Objective: To compare record linkage (RL) procedures adopted in several Italian settings and a standard probabilistic RL procedure for matching data from electronic health care databases.
Design: Two health care archives are matched: the hospital discharges (HD) archive and the population registry of four Italian areas. Exact deterministic, stepwise deterministic techniques and a standard probabilistic RL procedure are applied to match HD for acute myocardial infarction (AMI) and diabetes mellitus. Sensitivity and specificity for RL procedures are estimated after manual review. Age and gender standardized annual hospitalization rates for AMI and diabetes are computed using different RL procedures and compared.
Setting: Municipalities of Pisa and Roma, and Regions of Puglia and Piemonte.
Participants: Residents in the considered areas on 31 December 2003 and corresponding episodes of hospitalization in the same areas during 2004.
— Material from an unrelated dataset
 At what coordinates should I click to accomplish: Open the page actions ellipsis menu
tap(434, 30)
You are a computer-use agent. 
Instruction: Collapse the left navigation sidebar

Main outcome measures: Measures of accuracy of RL procedures to match health care administrative databases.
Results: Data quality varies among archives and affects the decision rule of the probabilistic procedure. A unique decision rule was therefore adopted by means of choosing a positive predictive value of at least 98% for all the considered areas. The number of matched pairs identified with the probabilistic procedure is on average more then 11% greater than the number identified with the deterministic procedure. Sensitivity of probabilistic RL is similar or greater than that of other procedures. Differences between annual standardized hospitalization rates computed with stepwise deterministic RL and the standard probabilistic RL procedure vary among areas.
Conclusion: Exact deterministic RL works well when unique identifiers and high quality data are available. The probabilistic procedure here proposed works as well as semi-deterministic RL when the latter implements a quality control of data or a manual review of final results. Otherwise, deterministic or semi-deterministic procedures imply classification errors of unknown size and direction.